DATASET EXCERPTS Start Marker

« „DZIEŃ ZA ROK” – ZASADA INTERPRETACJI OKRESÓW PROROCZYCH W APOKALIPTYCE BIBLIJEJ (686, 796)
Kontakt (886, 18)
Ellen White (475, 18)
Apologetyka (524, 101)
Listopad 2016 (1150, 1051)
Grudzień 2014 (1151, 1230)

DATASET EXCERPTS End Marker

## ACTION ITEM
Give an exact copy of all the material above.

## ANSWER
« „DZIEŃ ZA ROK” – ZASADA INTERPRETACJI OKRESÓW PROROCZYCH W APOKALIPTYCE BIBLIJEJ (686, 796)
Kontakt (886, 18)
Ellen White (475, 18)
Apologetyka (524, 101)
Listopad 2016 (1150, 1051)
Grudzień 2014 (1151, 1230)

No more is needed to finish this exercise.